• STATED PROBLEM 1
In the forum post about regex speed in VB.net, what did the poster's tests show about the rewritten code compared with the original?
• STATED PROBLEM 2
Quote the forum post about regex speed in VB.net word for word, starting at "I took over" and ending at "strNewPhone & strArray(i)".

• SOURCE EXCERPT
###

Is the regex code in VB.net known to be slow?
I took over some code that was cleaning large amounts of text data. The code ran fairly slow, so I was looking for some ways to speed it up. I found a couple functions that got run a lot that I thought might be part of the problem.
Here's the original code for cleaning a phone number:
Dim strArray() As Char = strPhoneNum.ToCharArray
Dim strNewPhone As String = ""
Dim i As Integer
For i = 0 To strArray.Length - 1
If strArray.Length = 11 And strArray(0) = "1" And i = 0 Then
Continue For
End If
If IsNumeric(strArray(i)) Then
strNewPhone = strNewPhone & strArray(i)
End If
Next
If Len(strNewPhone) = 7 Or Len(strNewPhone) = 10 Then
Return strNewPhone
End If
I rewrote the code to eliminate the array and looping using regex.
Dim strNewPhone As String = ""
strNewPhone = Regex.Replace(strPhoneNum, "\D", "")
If strNewPhone = "" OrElse strNewPhone.Substring(0, 1) <> "1" Then
Return strNewPhone
Else
strNewPhone = Mid(strNewPhone, 2)
End If
If Len(strNewPhone) = 7 Or Len(strNewPhone) = 10 Then
Return strNewPhone
End If
After running a couple tests, the new code is significantly slower than the old. Is regex in VB.net slow, did I add some other thing that is the issue, or is the original code just fine the way it was?

###

• SUPPLIED INFORMATION
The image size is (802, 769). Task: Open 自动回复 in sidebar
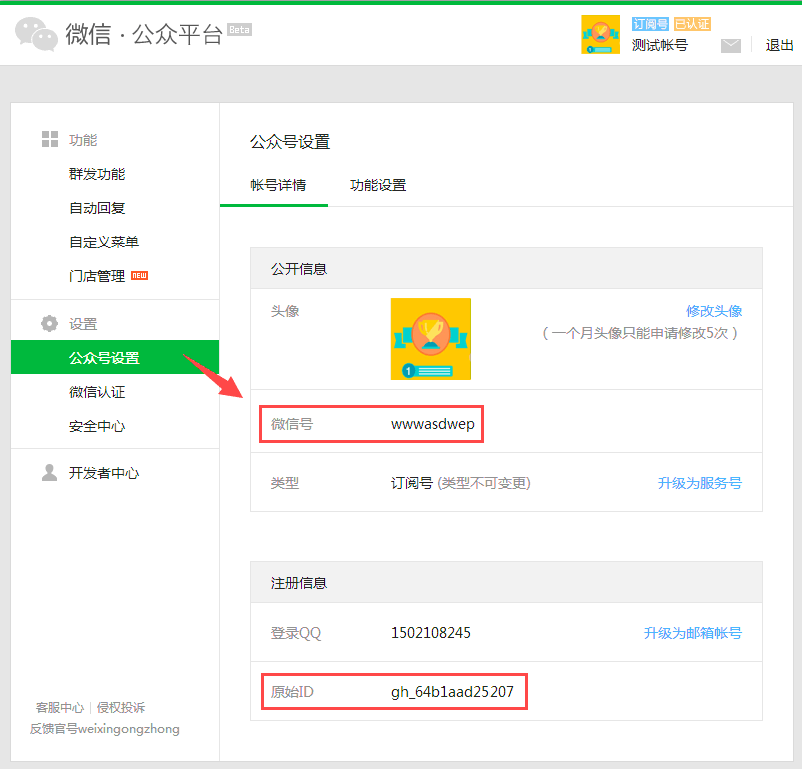tap(97, 208)
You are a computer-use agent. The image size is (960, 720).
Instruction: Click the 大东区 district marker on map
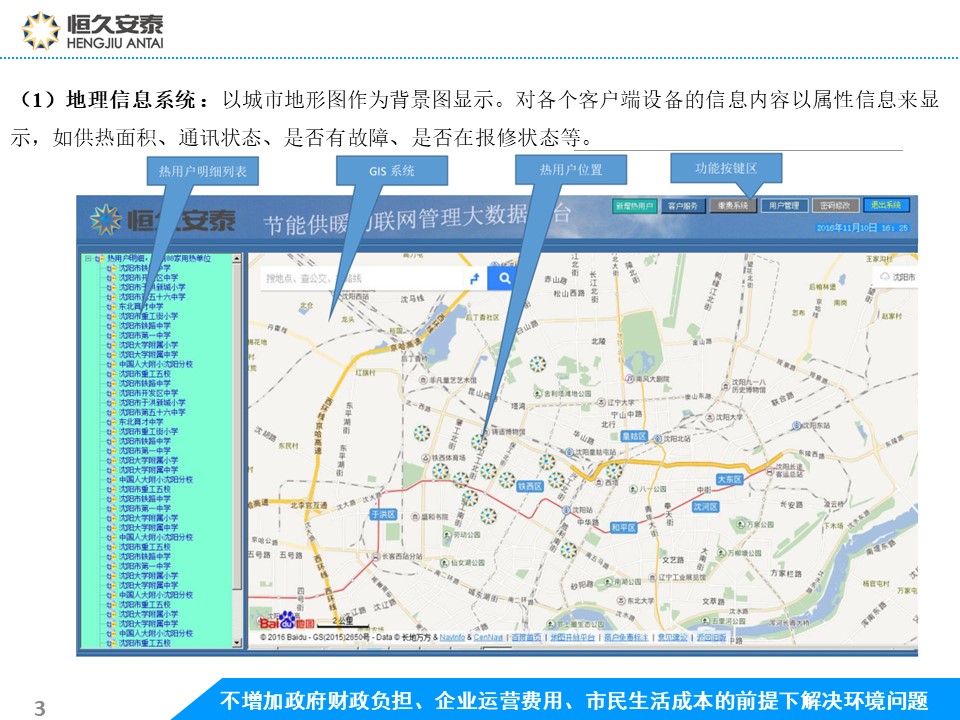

###

• TASK OUTPUT 1
The rewritten code was significantly slower than the original.

• TASK OUTPUT 2
I took over some code that was cleaning large amounts of text data. The code ran fairly slow, so I was looking for some ways to speed it up. I found a couple functions that got run a lot that I thought might be part of the problem.
Here's the original code for cleaning a phone number:
Dim strArray() As Char = strPhoneNum.ToCharArray
Dim strNewPhone As String = ""
Dim i As Integer
For i = 0 To strArray.Length - 1
If strArray.Length = 11 And strArray(0) = "1" And i = 0 Then
Continue For
End If
If IsNumeric(strArray(i)) Then
strNewPhone = strNewPhone & strArray(i)